I am an unrepentant techno-optimist. Good things are good, and we can build them.
There are serious challenges to this view, but the objections I hear more often are unserious. For example: “What happened to self-driving cars? There was such a hype cycle around them, and then it turned out to be fake!”
But they are not fake, they are very real. Right now, I can take a Waymo.
What is Waymo?
Waymo is a service that operates in San Francisco that lets you order self-driving car to take you where you want to go. It’s like Uber or Lyft, but the car that shows up has an empty driver seat, and operates as if by magic. The car drive itself, with you in it, calmly to your destination.
My son calls them “spinny cars”, because if the conspicuous LIDAR sensors that sit on top. I told him that when I was his age, only people could drive cars, an he gave me a skeptical look.
Why do you love them?
If you have to ask, I don’t know how to explain it. It’s a friendly car that drives itself to where you need to go. That is intrinsically awesome.
What about Uber?
We still have Uber or Lyft, which I take to the airport, because Waymo won’t go there yet, or when the wait is too long.
But otherwise I take Waymo. You are in the car by yourself. It’s never distracted, chatty, or tired. And you don’t need to tip.
It’s Way better.
What about Tesla?
I love Tesla. I have a model Y.
There is an argument that soon Tesla will overtake Waymo, because while Waymo was messing around with LIDAR Tesla is figuring out how to make self-driving work with normal vision.
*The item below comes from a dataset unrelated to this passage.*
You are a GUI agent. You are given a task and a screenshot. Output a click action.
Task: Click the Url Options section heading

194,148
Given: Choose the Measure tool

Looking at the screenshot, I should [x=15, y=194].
Tesla has a software problem, but Waymo has a hardware problem, and software problems are easier to solve.
I find that plausible, but still-theoretical. I try the supervised self-driving abilities in my Tesla every time they ship an update. It’s amazing, in absolute terms, but in comparison to riding in a Waymo, it sucks.
So I’m optimistic about the future, but for now Tesla self-driving has a “still can’t actually drive itself” problem, and Waymo already works.
Who cares?
I am a techno-optimist. I grew up in an age of massive advancement in computers, smartphones, and the internet. But besides those things, the physical world I lived in felt stagnant.
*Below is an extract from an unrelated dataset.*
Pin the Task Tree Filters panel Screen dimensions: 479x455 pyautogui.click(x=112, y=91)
Moving to San Francisco, and seeing those “spinny cars” drive themselves around gave me a visceral sense that the future might come after all.
We can make friendly machine-beasts that roam around the city and take us where we need to go. In the struggle of man vs nature, man vs nothingness, man vs chaos and darkness and despair, man is still winning.
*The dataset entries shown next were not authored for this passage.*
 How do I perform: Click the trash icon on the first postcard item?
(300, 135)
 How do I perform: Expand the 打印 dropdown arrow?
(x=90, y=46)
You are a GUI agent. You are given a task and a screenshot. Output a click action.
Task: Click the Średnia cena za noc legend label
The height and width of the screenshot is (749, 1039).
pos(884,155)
Our children can grow up in a new and better world than the one we inherited.
Hell yeah. Thank you, Waymo.
If you hadn't quit vaping, you'd have known we're living in a golden era of hardware development: everything getting cheaper, faster, smarter, and more powerful at such insane rates that it's hard to reason about e.g. industrial design anymore because what's possible changes so fast!
Obviously I agree at the macro though: in shared spaces —I suspect because of our general political dysfunction— there's been wild technology lag. I think architecture is a good example: I don't know anything and could be wrong, but it seems strange to see the materials and fabrication advances we see everywhere but see very little changing, and glacially, in architecture. As you know, I go to church, and I often wonder: is any architect, anywhere in the world, trying to make the most visually and acoustically and psychologically awe-inspiring experience with today's technologies and methods, as they once did with churches? Or for any other purpose? What would that look like? Should all walls and floors be OLEDs? How tall could the tallest building be now? What can we do with light, sound, color, interaction, etc.?
I am deeply excited for self-driving cars, too. I think we might have discussed this, but: self-driving RVs —esp. once they can really be designed entirely as living spaces, no driving space needed— will revolutionize the busted dynamics of urban real estate. Instead of buying a home, many will buy a home that moves; they can follow opportunities, get dropped off in urban cores and picked up there too without parking, can "live" outside the city, can vacation while doing their normal routine, etc..
There are hundreds of angles like that: little stuck states self-driving will increment forward, problems that will suddenly vanish, opportunities that will open up, etc. A mature self-driving vehicle industry will change so much about America and the world for the better that I really do hope to see it.